Processing reduces its structure to setup, loop and events. For advanced
concepts it encourages the use of object-oriented programming. The
stripped-down nature both of the tool and the language is intentional, and
means that it is well-suited for beginners experimenting with interaction,
simulation and computational form. It allows the programmer to create the
metaphors of timeline, movie clips etc., but it does not require them. It
is a genuine programming language, but does not require the user to know
about compilers or IDEs.
I want to teach students who are used to thinking visually to see how
computational processes can influence their design and art practices. A
tool like Flash requires the user to work in a specific way in order to
accomplish results, and is not focused on computational form. Processing
has fewer limitations in terms of work flow, and I can have students
drawing computational compositions within minutes of showing them the tool.

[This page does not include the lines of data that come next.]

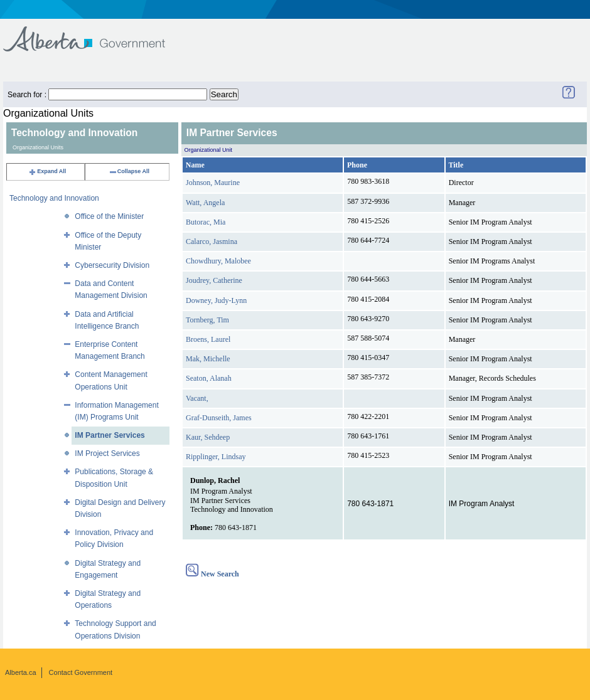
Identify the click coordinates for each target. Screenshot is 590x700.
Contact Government (81, 672)
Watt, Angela (205, 203)
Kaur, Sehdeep (208, 437)
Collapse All (129, 171)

Processing is not yet Open Source, but will most likely become so in the
near future. Already, various people have created external libraries for
sound synthesis and analysis, 3D file output and advanced particle system
simulations. The extensibility of the tool adds to its appeal. Because it
is based on Java, anyone can extend it by creating their own libraries for
any functionality they might need.
Why just prototypes? Director has certain limitations that I know of that
As a teaching and research tool for non-programmers, Processing is easy to
learn and allows for the exploration of computational form. For
programmers, it is a tool for sketching quickly without having to worry
about details. For finished work, be it animation, interactive
installations, performance or net-based art, Processing is currently a
little clunky. Java is (relatively) slow, and the Processing rendering
engine can't compare with Flash or native OpenGL applications. Also, it has
limited support for complex digital media like vector graphics and 3D objects.
The strength of Processing is its simplicity and extensibility, not in
being an optimal tool for professional digital media production.